The range runs from the line containing "490x306 pixels." to the last line of the entries. Copy that range exactly, omitting pictures.
[THE RECORDS — start]
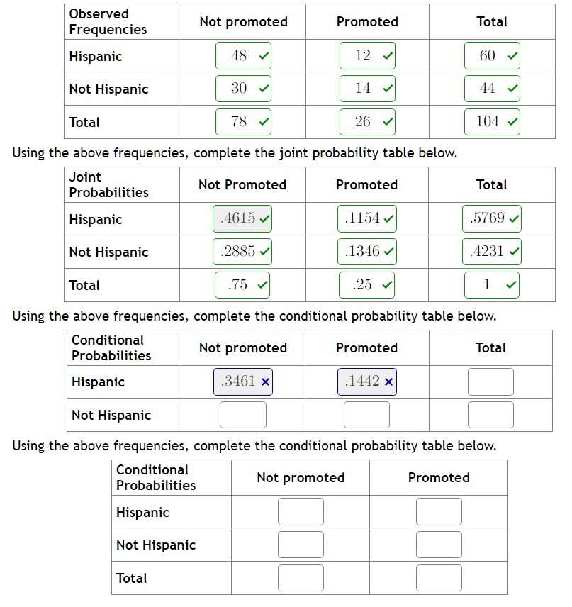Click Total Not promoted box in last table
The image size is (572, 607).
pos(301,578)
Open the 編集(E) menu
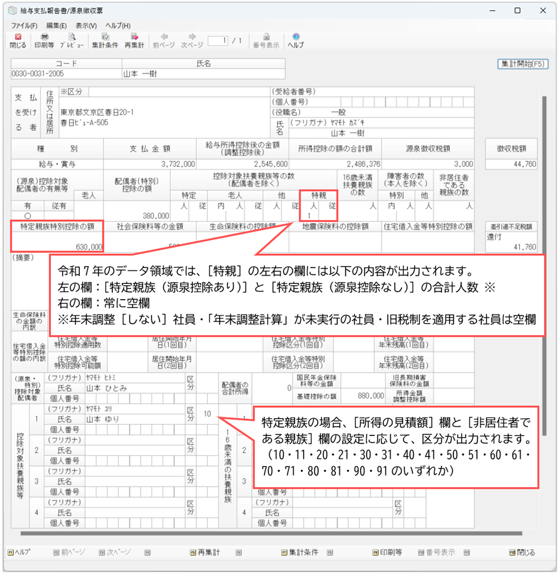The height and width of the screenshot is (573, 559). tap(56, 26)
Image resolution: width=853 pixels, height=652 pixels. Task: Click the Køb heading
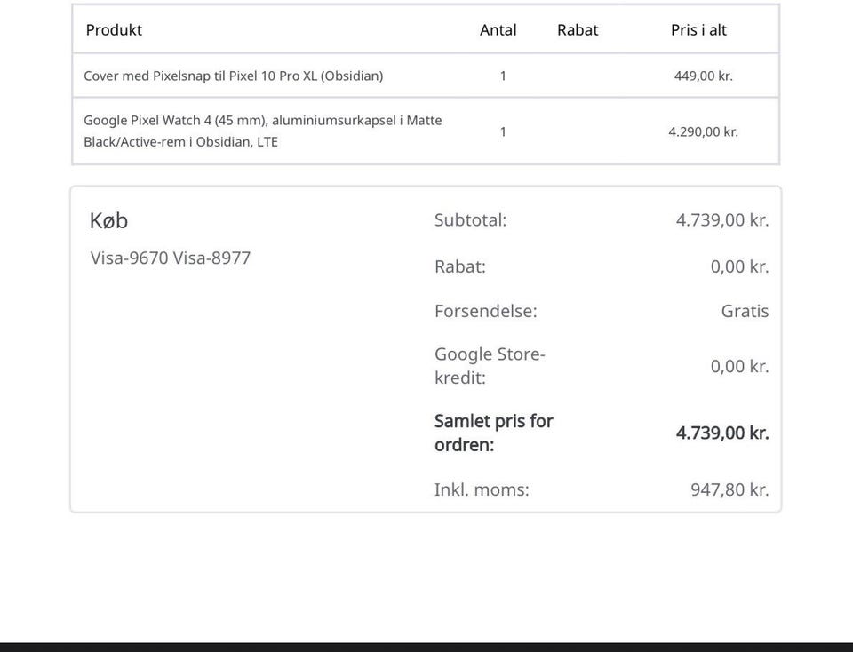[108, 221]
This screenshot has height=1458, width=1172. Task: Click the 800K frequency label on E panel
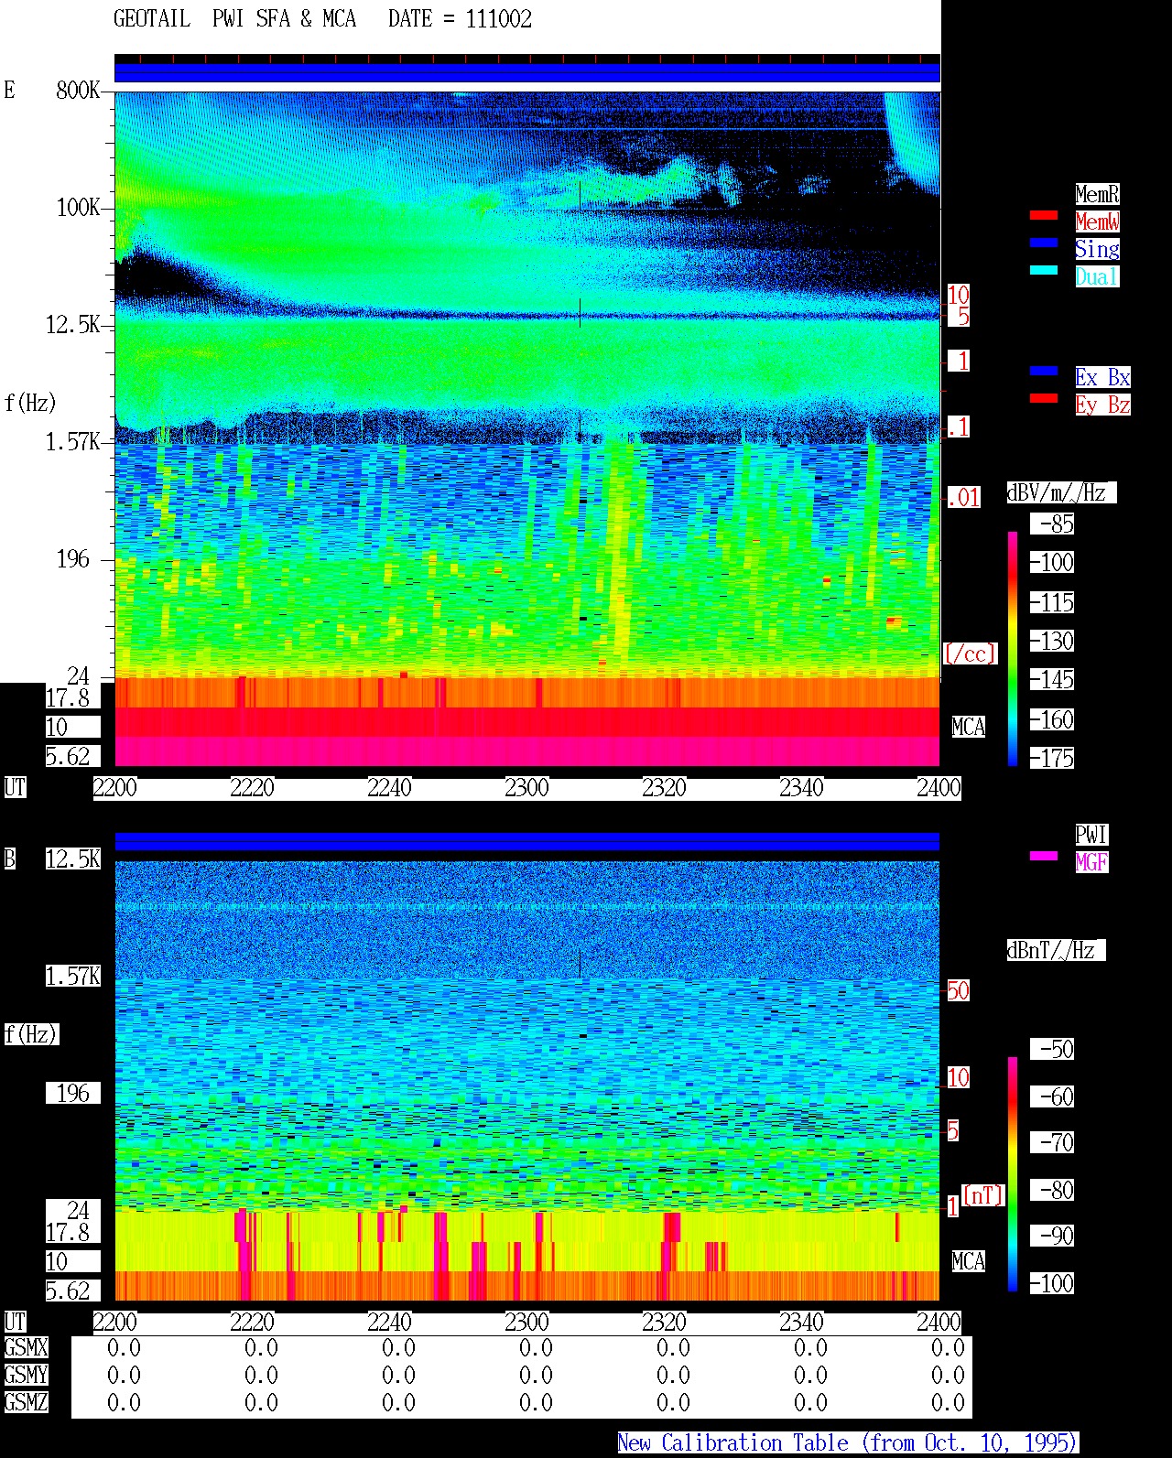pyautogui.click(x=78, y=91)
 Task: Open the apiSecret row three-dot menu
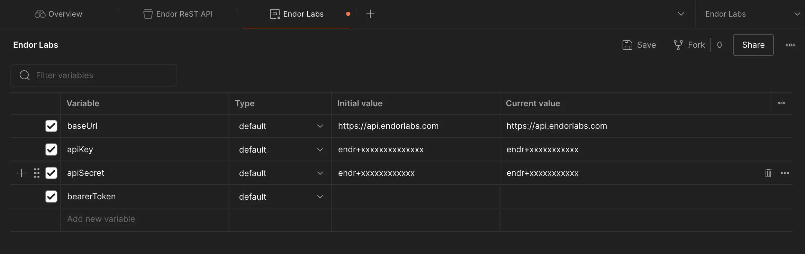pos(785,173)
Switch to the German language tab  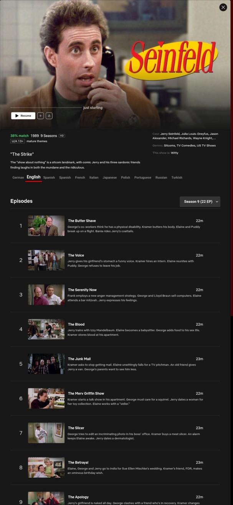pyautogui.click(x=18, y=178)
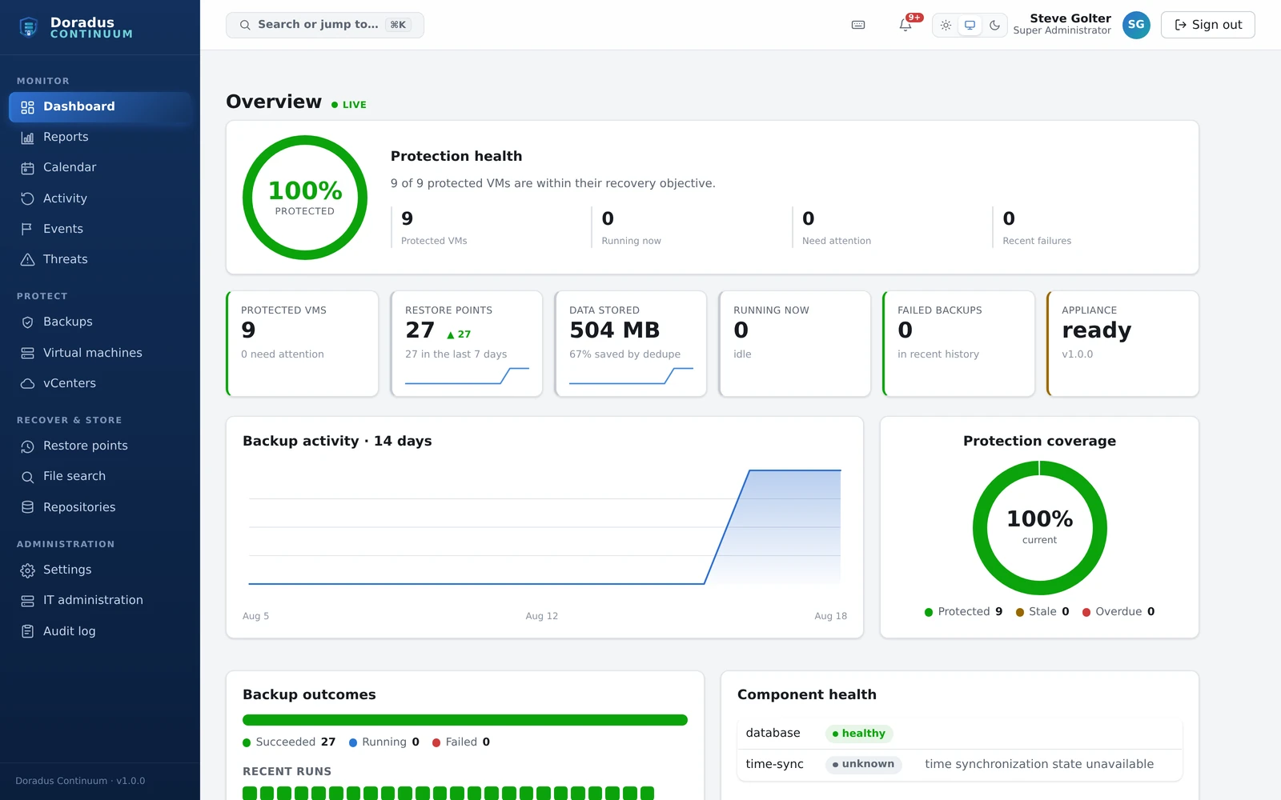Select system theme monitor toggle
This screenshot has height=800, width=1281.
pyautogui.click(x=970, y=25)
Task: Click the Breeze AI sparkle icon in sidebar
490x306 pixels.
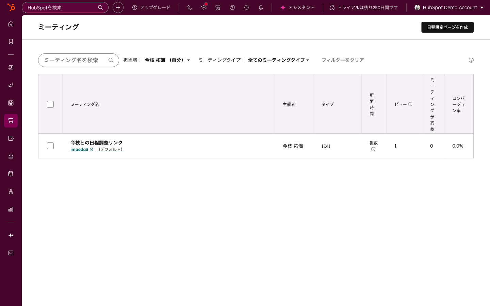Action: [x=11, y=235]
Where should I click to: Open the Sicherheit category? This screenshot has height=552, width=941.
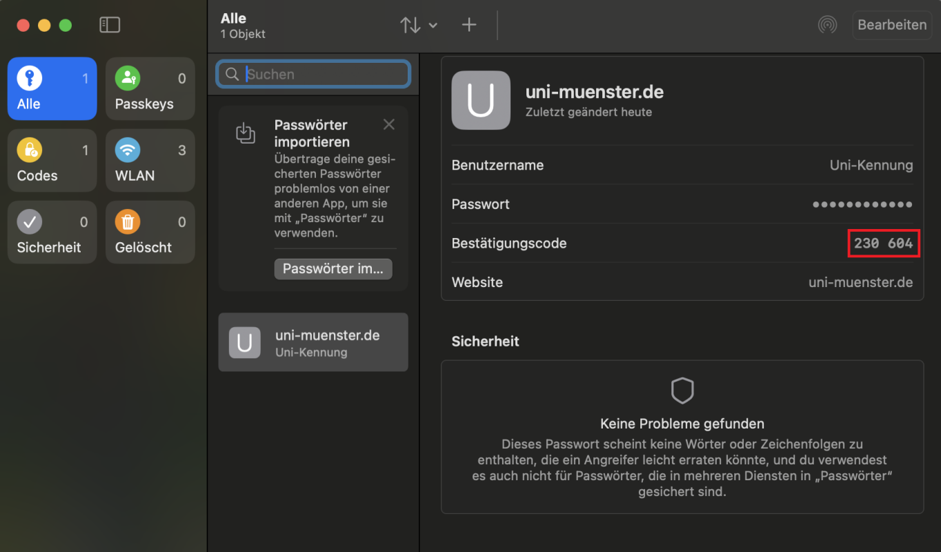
[THE RECORDS — finish]
**OUTPUT OF THE TASK**
490x306 pixels.
Action: [x=11, y=235]
Where should I click to: Open the Sicherheit category? This screenshot has height=552, width=941.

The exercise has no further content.